▶ **WHAT THE EXERCISE ASKS**
Where in the records does the word "Powered" occur? Copy each line in which it does.

(Collected data)
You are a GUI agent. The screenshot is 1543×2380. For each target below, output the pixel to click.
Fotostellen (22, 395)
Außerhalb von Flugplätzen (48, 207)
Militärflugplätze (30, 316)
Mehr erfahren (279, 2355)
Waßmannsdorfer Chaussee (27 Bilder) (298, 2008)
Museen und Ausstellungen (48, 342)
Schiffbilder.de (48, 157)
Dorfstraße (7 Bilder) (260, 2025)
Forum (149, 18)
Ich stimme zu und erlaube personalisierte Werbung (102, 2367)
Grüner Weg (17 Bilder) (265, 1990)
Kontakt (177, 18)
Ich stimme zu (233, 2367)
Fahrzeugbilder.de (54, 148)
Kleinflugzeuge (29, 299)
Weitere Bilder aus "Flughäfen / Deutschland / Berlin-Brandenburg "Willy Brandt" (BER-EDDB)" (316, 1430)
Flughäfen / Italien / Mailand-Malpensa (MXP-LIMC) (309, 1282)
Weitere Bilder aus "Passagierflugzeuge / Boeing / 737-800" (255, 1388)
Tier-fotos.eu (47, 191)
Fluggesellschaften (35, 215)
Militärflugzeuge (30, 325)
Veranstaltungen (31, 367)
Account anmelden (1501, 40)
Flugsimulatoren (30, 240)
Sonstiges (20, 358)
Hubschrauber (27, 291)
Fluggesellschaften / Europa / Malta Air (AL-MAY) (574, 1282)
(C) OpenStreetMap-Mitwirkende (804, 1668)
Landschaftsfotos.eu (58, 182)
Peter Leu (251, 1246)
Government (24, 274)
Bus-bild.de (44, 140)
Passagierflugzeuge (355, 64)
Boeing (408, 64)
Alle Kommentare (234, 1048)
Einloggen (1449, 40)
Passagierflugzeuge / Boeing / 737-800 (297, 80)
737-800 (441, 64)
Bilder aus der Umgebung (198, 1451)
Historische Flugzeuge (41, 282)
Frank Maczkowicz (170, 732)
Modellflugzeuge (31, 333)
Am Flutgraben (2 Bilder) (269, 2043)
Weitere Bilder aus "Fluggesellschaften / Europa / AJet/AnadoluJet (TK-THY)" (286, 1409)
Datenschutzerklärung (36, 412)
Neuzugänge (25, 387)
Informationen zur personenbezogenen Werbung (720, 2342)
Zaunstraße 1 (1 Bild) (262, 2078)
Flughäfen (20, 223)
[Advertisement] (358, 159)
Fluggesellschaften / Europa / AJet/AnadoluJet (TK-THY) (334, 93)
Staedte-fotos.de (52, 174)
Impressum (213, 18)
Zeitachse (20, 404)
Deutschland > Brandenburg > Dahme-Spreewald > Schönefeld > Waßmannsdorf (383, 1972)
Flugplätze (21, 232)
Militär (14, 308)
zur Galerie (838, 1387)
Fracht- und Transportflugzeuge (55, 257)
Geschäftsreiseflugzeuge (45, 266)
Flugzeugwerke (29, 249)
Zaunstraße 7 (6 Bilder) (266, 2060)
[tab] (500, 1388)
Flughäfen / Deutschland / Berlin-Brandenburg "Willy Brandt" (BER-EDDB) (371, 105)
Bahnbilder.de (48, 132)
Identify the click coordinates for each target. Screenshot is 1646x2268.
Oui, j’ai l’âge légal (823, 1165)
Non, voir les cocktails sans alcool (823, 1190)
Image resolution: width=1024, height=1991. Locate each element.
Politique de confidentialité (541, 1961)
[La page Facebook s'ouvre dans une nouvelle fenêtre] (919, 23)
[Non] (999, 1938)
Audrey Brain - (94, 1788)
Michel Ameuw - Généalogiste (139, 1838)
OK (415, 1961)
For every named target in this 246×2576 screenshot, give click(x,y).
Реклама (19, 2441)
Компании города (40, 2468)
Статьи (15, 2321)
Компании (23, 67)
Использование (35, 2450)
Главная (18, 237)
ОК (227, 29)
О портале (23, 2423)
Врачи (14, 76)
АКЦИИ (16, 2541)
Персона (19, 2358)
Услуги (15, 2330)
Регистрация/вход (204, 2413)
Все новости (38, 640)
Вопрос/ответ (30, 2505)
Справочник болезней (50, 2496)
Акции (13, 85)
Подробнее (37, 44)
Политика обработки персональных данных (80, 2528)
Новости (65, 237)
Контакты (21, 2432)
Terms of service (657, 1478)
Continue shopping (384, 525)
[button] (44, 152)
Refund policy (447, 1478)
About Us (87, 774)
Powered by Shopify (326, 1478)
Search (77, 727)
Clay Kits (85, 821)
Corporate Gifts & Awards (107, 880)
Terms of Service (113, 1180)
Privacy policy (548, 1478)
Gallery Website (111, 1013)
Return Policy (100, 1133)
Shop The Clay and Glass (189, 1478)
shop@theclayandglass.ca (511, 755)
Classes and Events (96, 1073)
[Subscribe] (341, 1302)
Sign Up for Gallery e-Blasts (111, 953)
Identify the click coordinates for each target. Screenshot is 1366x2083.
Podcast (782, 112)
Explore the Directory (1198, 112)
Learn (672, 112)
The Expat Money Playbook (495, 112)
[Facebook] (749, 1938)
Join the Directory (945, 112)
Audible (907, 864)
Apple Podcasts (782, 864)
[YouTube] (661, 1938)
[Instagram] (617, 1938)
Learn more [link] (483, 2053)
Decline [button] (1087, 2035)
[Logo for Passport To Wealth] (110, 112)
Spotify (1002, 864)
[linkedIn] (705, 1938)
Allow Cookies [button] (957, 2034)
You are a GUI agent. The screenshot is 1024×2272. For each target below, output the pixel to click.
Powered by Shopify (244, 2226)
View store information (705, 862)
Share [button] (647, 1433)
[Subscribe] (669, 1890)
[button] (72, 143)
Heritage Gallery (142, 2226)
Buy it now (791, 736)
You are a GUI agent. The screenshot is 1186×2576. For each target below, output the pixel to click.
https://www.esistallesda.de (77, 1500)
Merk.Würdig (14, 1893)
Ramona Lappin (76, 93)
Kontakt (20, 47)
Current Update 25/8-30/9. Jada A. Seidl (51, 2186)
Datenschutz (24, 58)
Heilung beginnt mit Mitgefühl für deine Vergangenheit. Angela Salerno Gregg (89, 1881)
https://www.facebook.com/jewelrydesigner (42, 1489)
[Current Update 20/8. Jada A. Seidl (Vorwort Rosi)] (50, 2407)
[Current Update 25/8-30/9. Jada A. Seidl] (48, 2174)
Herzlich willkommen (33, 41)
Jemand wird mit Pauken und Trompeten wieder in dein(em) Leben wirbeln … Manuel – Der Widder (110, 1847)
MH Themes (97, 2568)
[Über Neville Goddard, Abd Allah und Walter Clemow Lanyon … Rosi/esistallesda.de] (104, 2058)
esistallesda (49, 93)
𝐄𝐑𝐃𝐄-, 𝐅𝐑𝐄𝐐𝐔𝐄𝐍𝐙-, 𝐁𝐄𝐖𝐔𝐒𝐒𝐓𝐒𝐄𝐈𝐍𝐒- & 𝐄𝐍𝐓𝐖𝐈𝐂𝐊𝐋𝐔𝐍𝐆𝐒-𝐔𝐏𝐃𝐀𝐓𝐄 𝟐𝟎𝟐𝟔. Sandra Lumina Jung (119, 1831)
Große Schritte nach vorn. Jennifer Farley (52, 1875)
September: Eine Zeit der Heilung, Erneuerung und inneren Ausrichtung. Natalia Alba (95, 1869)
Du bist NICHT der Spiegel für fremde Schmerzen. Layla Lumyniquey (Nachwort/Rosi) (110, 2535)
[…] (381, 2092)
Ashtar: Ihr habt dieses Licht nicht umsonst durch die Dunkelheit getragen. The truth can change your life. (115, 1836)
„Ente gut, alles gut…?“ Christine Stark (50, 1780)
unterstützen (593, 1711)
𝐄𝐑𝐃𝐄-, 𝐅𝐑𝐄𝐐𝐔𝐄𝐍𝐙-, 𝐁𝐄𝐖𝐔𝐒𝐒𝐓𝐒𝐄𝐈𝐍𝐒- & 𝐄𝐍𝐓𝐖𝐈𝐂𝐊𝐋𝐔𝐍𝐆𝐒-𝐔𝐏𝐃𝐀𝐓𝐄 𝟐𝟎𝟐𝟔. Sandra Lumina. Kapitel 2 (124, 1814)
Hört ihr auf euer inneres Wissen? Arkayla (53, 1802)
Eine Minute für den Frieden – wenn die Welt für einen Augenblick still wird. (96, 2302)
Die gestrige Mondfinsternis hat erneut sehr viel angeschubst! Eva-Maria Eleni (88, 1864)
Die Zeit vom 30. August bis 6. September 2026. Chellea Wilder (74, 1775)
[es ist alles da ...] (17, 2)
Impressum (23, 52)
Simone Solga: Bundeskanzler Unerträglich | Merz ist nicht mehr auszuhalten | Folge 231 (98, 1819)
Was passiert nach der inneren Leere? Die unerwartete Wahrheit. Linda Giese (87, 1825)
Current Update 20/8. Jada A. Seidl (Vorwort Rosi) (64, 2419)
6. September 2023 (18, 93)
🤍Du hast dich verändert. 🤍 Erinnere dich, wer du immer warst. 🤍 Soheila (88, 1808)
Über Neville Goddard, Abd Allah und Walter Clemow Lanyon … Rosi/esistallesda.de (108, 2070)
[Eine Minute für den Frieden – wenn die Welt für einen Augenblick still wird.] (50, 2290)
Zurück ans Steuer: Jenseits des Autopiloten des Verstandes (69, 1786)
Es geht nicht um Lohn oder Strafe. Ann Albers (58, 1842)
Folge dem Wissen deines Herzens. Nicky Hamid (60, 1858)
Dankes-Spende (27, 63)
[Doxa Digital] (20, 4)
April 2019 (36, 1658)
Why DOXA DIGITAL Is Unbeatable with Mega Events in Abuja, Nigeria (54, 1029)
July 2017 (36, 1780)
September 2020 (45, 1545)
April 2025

▶ **TASK SOLUTION**
Powered by Shopify (326, 1478)
Powered by Shopify (244, 2226)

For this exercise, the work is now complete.